霊だったのでしょうか。それとも、気の迷いで、見たように思ったのでしょうか」
「いや、気の迷いなんてことはないよ。お母さんが見たばかりでなく、実は先生も雪子さんらしい姿が廊下から、この部屋をのぞきこんでいるところを、実際に見たんだからね」と、川北先生は、あの話をした。

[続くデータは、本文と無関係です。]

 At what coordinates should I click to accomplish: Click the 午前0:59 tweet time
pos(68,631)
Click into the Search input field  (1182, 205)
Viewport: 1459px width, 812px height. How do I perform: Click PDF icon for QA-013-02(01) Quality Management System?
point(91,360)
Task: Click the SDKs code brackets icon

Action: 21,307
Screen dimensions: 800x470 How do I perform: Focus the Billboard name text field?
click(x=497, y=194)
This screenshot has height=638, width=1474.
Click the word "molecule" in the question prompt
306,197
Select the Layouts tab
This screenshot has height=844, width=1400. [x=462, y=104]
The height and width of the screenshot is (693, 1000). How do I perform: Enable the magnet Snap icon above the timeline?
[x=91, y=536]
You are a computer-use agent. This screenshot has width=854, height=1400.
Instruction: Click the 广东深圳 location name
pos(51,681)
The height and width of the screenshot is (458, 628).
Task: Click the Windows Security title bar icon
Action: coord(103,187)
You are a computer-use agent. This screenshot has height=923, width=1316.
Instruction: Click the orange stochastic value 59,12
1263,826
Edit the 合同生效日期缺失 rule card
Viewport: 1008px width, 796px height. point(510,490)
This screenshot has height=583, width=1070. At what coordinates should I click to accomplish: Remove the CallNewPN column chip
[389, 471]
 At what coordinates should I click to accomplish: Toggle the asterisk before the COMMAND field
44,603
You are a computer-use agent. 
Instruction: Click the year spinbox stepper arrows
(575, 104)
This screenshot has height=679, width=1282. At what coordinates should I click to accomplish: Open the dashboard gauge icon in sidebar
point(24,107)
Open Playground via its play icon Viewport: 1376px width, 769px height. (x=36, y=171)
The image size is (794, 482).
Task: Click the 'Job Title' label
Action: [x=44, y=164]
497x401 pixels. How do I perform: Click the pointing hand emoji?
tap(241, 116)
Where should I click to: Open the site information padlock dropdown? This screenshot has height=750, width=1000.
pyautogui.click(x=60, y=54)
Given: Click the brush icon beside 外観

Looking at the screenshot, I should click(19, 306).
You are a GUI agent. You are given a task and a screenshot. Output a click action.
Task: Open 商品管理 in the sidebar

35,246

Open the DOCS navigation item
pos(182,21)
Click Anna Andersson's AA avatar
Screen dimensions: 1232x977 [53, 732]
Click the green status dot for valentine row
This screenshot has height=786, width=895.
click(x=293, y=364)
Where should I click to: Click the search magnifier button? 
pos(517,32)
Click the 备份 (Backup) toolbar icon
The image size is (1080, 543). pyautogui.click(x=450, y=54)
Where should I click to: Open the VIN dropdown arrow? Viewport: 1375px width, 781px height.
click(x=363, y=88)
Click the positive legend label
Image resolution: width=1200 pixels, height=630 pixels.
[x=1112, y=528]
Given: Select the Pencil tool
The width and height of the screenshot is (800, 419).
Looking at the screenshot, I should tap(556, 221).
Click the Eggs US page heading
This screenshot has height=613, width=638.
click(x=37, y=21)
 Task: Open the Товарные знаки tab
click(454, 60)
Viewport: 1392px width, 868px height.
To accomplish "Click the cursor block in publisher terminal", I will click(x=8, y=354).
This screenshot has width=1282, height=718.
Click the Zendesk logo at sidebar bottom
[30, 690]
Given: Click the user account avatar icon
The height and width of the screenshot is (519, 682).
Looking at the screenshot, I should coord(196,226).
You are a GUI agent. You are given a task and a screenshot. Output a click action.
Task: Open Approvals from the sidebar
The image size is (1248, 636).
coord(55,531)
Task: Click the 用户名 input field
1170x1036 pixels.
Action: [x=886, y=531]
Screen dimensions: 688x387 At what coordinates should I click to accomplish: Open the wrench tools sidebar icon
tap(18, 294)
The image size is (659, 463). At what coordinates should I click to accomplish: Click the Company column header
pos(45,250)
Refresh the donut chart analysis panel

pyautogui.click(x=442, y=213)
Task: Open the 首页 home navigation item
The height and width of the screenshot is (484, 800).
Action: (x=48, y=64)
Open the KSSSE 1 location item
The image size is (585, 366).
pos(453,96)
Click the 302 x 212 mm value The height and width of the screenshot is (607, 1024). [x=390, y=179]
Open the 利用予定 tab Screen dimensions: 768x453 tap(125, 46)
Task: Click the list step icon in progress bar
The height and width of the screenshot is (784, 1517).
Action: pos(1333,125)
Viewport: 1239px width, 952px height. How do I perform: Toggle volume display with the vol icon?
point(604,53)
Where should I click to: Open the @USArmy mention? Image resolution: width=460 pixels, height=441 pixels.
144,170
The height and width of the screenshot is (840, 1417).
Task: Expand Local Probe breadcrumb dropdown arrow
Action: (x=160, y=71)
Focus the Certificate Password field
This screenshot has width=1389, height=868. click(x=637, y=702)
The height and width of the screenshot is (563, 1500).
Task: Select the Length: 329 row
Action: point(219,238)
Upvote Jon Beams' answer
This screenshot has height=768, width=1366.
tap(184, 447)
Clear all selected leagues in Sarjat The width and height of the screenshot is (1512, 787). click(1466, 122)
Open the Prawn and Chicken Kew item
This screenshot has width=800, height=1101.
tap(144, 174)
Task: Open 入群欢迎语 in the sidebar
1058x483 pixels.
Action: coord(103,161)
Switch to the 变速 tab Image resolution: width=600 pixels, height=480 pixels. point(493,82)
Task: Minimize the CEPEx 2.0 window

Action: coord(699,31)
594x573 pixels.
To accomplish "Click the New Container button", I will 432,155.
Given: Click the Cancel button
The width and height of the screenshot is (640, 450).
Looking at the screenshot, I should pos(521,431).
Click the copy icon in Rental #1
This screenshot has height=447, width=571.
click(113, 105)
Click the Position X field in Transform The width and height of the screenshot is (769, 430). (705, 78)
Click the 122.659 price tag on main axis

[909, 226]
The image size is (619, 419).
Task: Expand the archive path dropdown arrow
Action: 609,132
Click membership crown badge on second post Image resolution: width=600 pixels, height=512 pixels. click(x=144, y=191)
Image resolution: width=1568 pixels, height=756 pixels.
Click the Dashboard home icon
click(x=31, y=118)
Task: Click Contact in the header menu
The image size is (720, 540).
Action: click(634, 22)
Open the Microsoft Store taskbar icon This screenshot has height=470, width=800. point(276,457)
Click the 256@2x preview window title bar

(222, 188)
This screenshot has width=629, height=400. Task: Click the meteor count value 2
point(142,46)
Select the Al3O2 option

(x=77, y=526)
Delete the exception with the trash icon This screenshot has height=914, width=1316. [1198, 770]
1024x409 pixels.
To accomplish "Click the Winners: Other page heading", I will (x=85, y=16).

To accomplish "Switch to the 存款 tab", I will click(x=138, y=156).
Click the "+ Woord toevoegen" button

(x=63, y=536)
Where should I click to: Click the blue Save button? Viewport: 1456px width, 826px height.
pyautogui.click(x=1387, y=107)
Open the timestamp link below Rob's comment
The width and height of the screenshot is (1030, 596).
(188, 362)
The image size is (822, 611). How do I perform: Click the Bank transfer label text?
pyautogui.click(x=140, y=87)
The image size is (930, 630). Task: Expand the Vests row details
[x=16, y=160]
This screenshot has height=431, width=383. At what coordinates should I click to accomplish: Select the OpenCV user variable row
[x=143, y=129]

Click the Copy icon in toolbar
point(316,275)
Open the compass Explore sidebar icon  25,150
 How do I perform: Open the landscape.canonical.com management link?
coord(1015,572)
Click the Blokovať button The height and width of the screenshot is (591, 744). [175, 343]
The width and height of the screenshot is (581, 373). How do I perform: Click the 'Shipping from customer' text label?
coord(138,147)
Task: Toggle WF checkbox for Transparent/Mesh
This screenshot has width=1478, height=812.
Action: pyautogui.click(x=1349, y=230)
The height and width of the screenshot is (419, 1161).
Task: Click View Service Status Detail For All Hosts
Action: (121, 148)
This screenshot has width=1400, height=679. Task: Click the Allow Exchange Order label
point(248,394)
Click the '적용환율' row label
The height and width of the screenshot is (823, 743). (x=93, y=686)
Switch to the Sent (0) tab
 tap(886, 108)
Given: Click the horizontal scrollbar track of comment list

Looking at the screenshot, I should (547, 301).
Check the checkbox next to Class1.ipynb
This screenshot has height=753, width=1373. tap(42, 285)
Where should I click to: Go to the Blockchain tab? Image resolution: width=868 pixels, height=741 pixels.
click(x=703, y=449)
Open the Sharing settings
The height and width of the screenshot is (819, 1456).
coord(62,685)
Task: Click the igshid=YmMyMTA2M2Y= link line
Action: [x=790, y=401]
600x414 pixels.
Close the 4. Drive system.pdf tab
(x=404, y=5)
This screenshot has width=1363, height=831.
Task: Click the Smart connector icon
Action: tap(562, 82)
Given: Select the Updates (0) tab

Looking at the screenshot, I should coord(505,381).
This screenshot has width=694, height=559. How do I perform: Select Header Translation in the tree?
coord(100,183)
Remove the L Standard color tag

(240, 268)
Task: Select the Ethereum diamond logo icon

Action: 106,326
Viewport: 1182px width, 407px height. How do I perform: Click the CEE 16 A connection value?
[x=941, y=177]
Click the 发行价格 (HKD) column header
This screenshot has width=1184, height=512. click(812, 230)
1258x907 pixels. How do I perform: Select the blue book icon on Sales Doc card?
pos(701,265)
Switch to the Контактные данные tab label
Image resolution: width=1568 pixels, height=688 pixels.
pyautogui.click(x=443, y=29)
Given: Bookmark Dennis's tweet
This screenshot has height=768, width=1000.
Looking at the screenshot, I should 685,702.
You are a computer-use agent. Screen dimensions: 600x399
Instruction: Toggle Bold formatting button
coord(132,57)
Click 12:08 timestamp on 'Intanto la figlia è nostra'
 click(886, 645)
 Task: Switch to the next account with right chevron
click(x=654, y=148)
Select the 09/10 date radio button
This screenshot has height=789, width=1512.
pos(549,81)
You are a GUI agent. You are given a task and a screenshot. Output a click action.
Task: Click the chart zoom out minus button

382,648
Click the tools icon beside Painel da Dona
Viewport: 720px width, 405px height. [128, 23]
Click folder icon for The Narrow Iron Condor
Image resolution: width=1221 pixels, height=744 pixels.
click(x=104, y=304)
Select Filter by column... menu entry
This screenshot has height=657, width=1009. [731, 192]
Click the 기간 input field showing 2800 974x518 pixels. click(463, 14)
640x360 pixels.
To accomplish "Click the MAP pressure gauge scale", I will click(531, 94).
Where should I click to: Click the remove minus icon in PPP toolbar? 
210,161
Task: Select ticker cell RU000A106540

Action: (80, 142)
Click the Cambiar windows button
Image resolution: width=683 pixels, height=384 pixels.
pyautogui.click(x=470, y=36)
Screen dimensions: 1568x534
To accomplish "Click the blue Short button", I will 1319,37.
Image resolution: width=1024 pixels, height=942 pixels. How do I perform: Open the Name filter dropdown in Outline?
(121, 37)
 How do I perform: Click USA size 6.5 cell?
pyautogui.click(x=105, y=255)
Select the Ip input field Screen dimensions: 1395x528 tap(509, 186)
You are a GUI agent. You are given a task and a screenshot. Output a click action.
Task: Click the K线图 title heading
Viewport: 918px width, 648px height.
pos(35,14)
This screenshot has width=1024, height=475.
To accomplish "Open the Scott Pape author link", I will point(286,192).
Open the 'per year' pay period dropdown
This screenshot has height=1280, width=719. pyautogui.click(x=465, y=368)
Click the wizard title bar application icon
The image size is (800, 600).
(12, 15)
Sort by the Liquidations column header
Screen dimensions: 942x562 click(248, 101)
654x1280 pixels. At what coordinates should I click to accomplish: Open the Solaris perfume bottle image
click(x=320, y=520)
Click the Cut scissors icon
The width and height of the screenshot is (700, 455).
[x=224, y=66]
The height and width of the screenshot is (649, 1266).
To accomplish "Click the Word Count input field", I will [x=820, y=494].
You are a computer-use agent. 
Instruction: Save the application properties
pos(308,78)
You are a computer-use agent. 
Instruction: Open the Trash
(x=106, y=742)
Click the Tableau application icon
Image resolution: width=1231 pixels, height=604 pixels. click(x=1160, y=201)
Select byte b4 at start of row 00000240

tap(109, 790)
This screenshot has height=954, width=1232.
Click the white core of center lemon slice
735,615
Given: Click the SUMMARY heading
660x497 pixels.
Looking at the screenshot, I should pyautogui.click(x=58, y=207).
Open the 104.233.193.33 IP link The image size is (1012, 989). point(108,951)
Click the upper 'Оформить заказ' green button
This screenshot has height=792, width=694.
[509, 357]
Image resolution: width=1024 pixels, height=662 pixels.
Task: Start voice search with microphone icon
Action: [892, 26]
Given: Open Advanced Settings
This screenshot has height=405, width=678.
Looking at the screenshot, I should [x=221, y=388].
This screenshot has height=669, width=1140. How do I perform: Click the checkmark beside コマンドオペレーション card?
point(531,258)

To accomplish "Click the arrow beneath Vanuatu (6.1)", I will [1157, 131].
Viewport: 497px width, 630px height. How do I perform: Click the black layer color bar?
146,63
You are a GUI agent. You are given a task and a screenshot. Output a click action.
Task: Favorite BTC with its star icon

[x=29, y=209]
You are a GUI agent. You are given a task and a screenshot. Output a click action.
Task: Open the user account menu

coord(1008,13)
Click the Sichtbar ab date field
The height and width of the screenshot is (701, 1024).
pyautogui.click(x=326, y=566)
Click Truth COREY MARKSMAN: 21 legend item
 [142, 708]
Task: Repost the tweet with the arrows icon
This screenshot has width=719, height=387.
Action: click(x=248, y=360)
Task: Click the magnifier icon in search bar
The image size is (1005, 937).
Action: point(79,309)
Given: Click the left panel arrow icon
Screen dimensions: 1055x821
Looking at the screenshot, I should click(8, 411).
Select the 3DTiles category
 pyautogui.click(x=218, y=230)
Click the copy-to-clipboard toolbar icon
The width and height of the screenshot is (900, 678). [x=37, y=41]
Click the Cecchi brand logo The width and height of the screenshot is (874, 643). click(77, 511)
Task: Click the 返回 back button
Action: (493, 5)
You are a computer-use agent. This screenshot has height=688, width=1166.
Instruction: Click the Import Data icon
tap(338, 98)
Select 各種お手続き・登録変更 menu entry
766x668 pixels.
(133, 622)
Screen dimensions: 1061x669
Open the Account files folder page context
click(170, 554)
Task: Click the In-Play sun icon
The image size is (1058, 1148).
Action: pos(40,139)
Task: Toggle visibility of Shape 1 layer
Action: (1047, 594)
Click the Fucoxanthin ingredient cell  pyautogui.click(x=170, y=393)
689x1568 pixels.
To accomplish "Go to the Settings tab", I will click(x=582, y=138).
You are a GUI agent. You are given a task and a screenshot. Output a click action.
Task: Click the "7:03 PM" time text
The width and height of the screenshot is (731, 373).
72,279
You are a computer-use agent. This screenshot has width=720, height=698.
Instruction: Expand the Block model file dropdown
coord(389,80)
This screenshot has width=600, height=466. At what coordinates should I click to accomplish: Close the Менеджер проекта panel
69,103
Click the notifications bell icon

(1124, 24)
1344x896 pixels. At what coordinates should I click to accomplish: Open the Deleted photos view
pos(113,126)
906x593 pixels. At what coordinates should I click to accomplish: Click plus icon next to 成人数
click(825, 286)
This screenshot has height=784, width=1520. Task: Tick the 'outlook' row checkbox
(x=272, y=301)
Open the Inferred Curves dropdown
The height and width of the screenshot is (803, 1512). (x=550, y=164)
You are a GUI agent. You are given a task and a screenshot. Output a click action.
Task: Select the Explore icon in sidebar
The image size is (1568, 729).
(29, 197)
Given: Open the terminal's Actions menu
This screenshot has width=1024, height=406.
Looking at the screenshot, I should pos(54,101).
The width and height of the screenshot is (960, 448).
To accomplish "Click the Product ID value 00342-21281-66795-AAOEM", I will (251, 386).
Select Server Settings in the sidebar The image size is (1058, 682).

「それにあの怪しい老人の浮浪者も見たらしいからね。しかもあの研究ノート第九冊を、雪子さんが持去るところを見たといったようだ。とにかく三人も見た人があるんだから、昨日ここへ雪子さんが姿を現わしたことは間違いなしだと思う」
「じゃあ、やっぱりそれは雪子姉さんの幽霊ですね」
「問題はそこだ。果して幽霊かどうか。もう一度現われてくれれば、きっとそれをはっきり確めることができると思うんだが……」
 そういって川北先生は、深刻な表情をした。日はもう暮れ方に近づき、それに雨がきたらしく雲が急に重く垂《た》れこめて、室内は暗くなった。道夫は壁のスイッチをひねって電灯をつけた。川北先生も椅子から立上がった。
「さあ、これからどうするかな」
 そういって先生は、次の捜査方針をどうたてたものかと、室内をぐるっと見渡した。
「おやッ。あ、あ……」
 先生が異様な声をだした。道夫はそのとき戸棚の中の薬品を見ていたのだが、先生の声におどろいて、その方をふりかえった。すると先生は蒼白《そうはく》にして、塑像《そぞう》のように硬直していた。そして先生の眼は戸口へ釘《くぎ》づけになっている!
「あっ!」
 こんどは道夫が叫んだ。ふりかえった彼の前をすれすれに、朦朧《もうろう》たる人影が、音もなく通り過ぎて部屋の中へ入ってきた。何であろう。何者であろう。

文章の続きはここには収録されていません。